*TASK TO CARRY OUT:* In how many lines of the listing below does "agent" appear? Reply with the number only.

*MATERIALS PROVIDED:*
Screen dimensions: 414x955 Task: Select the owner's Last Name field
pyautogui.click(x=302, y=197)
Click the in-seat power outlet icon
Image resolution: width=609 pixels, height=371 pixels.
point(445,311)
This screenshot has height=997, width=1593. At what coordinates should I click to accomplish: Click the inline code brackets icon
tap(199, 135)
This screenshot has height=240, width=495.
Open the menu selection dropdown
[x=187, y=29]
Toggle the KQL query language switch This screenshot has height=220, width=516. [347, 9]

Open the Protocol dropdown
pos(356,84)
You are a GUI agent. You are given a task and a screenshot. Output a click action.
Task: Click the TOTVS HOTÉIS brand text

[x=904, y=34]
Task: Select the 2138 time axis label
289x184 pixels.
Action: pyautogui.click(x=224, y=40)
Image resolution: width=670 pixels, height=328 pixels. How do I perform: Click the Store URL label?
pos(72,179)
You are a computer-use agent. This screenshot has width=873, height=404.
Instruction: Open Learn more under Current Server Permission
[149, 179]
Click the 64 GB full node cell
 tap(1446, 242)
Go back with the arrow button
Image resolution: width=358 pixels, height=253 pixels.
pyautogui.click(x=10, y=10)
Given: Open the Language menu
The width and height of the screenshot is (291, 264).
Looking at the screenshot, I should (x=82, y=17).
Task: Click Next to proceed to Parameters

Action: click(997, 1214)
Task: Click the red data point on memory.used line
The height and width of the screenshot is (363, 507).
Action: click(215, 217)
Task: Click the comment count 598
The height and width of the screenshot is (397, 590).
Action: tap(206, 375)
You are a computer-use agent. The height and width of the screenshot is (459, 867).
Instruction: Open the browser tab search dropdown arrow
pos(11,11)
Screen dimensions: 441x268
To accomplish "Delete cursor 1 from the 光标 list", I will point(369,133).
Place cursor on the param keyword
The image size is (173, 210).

*COMPLETED TASK:* 3